4. Premature Cognitive Memory
They set up MSAM (an ACT-R-inspired memory system) for three months before having a single use case that needed temporal dynamics. "Skipping to Layer 6 before Layers 4-5 are mature is the classic over-engineering trap."
Fix: Stop at Layer 4 for at least a month. Only add Layers 5-6 when wiki limitations become obvious from actual use.
What's in the Repository
The agent-memory-architecture repo is template-heavy, not a framework. Key components:
- Sanitized templates for global/project
CLAUDE.mdfiles - Path-scoped rule examples for Kubernetes, Terraform, Dockerfiles, and wiki editing
- Memory file templates with YAML frontmatter for organization
- Utility scripts including:
rebuild-memory-index.py- audits for orphans, stale content, oversized filesbuild-wiki-graph.py- generates interactive graphs of your wiki's wikilinkscheck-sanitization.sh- pre-publish scanner for secrets and personal data
One-Line Installer (With Safety)

curl -sSL https://raw.githubusercontent.com/futhgar/agent-memory-architecture/main/bootstrap.sh | bash -s -- --layer=2
The installer auto-detects your agent (Claude Code, Cursor, or Aider), backs up existing files, and drops in templates.

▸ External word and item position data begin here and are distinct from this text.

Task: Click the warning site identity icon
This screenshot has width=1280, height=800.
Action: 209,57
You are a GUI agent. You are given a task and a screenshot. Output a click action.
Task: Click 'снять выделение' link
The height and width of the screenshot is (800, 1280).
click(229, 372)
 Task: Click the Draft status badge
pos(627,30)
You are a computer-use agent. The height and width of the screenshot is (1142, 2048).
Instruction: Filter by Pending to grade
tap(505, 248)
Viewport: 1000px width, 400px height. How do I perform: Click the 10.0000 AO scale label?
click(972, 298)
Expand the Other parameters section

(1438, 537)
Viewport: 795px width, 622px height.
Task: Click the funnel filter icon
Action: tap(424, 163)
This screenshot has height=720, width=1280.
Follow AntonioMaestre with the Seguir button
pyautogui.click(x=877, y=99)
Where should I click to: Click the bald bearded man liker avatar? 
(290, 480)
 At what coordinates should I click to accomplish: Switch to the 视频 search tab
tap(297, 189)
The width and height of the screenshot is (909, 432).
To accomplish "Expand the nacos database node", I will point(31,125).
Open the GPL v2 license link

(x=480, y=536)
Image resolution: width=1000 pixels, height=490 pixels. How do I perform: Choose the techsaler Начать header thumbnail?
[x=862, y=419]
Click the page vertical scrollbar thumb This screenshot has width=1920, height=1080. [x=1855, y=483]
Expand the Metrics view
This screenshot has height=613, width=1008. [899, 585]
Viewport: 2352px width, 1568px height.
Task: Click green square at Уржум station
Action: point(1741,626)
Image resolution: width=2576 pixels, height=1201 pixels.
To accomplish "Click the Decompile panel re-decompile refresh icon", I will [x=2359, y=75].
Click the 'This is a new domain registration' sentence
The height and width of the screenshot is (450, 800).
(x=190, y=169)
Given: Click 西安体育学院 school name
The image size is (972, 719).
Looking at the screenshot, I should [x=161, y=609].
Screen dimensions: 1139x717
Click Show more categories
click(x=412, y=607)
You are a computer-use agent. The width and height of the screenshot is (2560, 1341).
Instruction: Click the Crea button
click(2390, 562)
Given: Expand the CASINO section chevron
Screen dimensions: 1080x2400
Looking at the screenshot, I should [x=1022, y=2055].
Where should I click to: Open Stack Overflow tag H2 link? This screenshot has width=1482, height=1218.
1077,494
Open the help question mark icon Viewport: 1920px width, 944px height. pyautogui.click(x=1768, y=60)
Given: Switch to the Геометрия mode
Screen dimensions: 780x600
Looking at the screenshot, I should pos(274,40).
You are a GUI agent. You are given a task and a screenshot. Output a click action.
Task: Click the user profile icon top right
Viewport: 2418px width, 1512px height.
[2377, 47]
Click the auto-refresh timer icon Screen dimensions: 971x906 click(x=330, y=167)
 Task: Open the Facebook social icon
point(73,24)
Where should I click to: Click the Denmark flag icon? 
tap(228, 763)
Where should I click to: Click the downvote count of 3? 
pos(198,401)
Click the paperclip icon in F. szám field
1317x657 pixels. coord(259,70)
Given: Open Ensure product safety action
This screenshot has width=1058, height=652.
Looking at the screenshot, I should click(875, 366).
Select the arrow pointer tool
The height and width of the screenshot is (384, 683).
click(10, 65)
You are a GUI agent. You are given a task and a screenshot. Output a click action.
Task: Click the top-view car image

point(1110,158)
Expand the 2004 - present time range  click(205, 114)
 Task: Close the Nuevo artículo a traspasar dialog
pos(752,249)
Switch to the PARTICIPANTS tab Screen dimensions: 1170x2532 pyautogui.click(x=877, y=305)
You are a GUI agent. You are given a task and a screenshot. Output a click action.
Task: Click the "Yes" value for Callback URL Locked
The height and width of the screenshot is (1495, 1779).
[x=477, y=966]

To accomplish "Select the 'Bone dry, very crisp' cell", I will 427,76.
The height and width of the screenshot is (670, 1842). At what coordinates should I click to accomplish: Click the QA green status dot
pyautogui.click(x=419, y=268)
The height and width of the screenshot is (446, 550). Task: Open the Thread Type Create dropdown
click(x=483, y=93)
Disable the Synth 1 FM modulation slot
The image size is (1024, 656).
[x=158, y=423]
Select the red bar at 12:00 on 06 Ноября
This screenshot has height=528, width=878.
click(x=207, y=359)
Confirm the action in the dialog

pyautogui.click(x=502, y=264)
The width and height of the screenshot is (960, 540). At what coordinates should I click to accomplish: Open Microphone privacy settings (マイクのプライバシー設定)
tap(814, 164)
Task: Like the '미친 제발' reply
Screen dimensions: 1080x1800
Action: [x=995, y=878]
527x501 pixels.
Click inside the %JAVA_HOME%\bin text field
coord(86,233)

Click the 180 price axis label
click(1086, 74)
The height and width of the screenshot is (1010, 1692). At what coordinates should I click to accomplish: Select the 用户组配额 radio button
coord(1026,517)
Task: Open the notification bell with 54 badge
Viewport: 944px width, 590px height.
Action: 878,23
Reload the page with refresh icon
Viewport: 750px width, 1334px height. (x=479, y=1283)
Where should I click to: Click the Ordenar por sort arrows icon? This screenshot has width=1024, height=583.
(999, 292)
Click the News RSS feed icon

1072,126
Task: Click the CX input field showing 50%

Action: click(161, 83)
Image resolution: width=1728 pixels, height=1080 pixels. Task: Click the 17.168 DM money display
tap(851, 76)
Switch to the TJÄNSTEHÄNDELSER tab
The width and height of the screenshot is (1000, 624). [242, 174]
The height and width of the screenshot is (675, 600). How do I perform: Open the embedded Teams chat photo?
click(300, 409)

Use --dry-run first—the author wouldn't blind-trust someone else's curl-bash either.
What Most Teams Should Actually Use
Honestly: Skip Layer 6 unless you already know you need it. The cognitive memory layer is the most opinionated and least-validated part. MSAM is research-grade; Zep and Letta are production alternatives. All require infrastructure and conceptual work.
The repo's docs/getting-started.md includes a decision tree:
- Is your
CLAUDE.mdover 200 lines? Yes → try Layer 3 (path-scoped rules) - No → stay at Layer 2
- Most teams should stop at Layer 4 (wiki)
Validation Is Critical
Mid-project, the developer discovered their MSAM MCP integration was silently broken—the wrapper path in .claude.json pointed to a non-existent file. Every "use MSAM for this" instruction had been ignored for weeks.
Lesson: When you configure any memory system, test the round-trip (store → recall) before trusting it works. Configuration isn't validation.
Start Simple, Scale Only When Needed
The architecture's power comes from its incremental nature. Start with clean CLAUDE.md files under 60 lines. Add path-scoped rules when context bloat becomes noticeable. Build a wiki before considering vector search. Only reach for cognitive memory when you have clear temporal dynamics that flat files can't express.
The repository exists so you can see what the whole road looks like—not because everyone should walk it. Most developers will find dramatic improvements just by implementing Layers 2-4 properly.